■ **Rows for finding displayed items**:
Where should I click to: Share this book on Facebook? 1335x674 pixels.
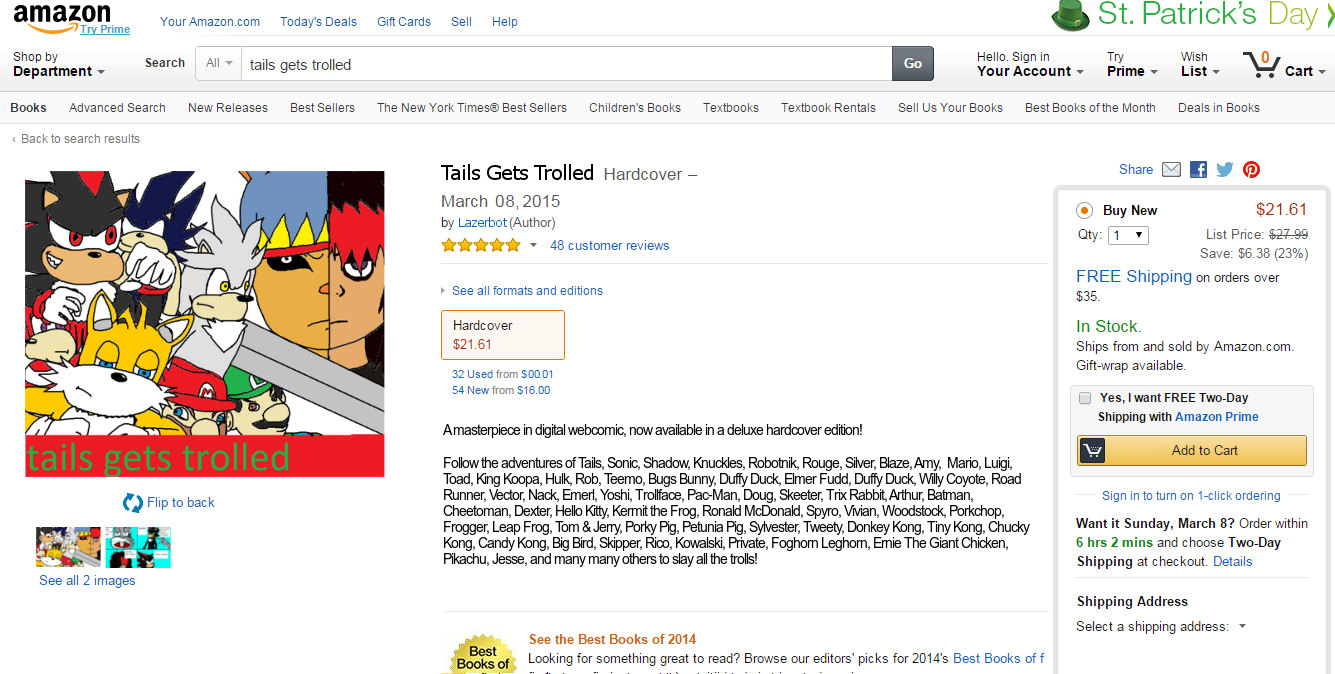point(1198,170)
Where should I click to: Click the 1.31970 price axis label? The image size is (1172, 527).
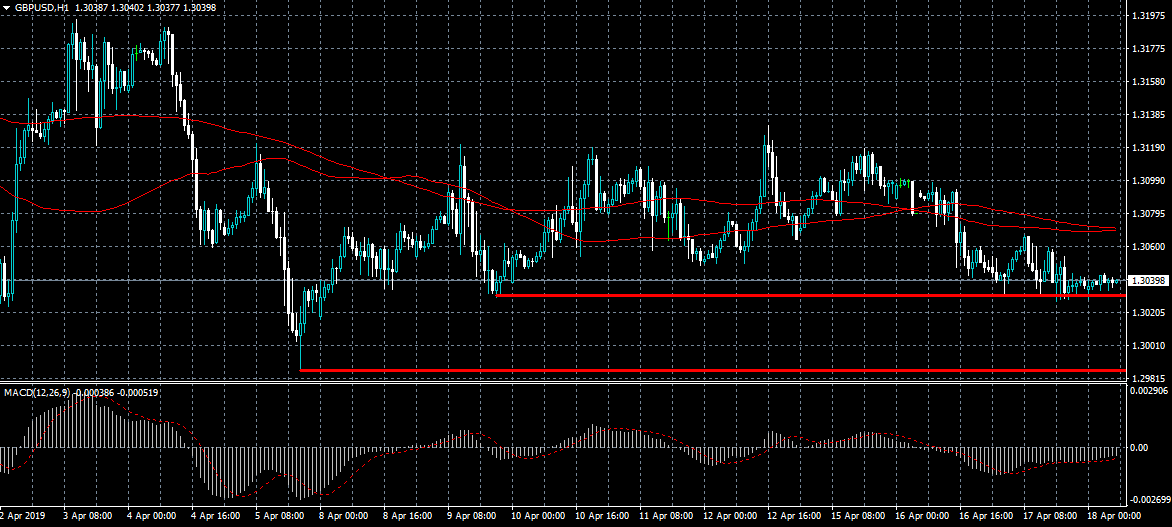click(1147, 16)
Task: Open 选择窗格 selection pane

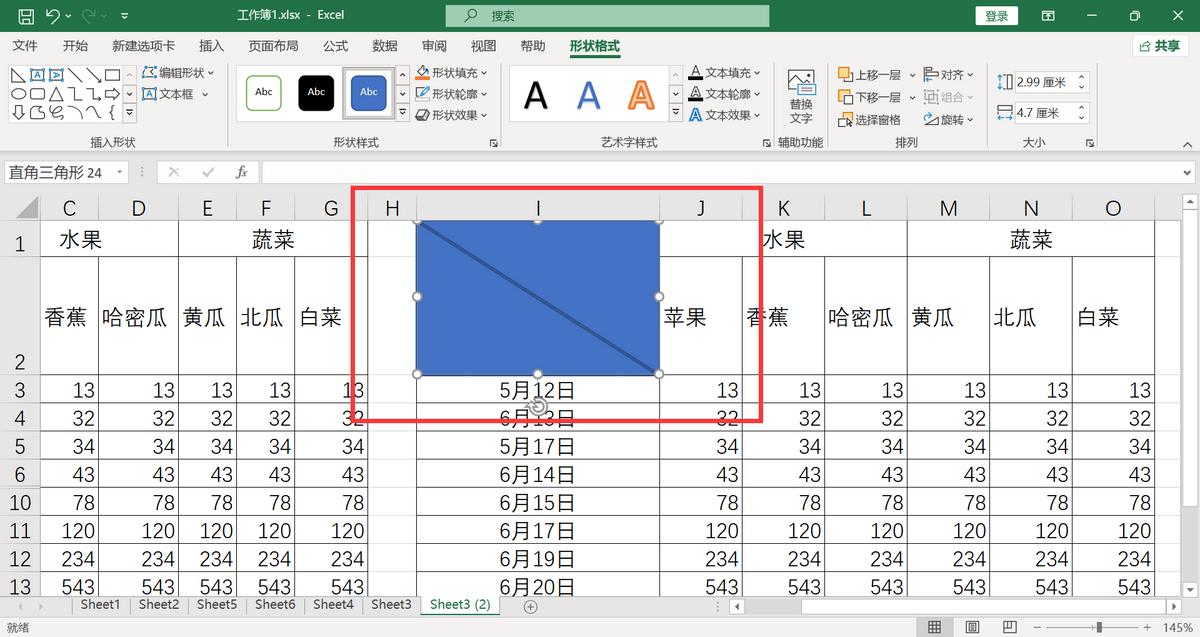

■ **Exercise details**: Put the rows above into a JSON list of strings, with each line as its own string and blank lines skipped. Leave the pictures out of the answer.

■ **Expected answer**:
[
  "Where should I click to: Share this book on Facebook? 1335x674 pixels.",
  "point(1198,170)",
  "Where should I click to: Click the 1.31970 price axis label? The image size is (1172, 527).",
  "click(1147, 16)",
  "Task: Open 选择窗格 selection pane"
]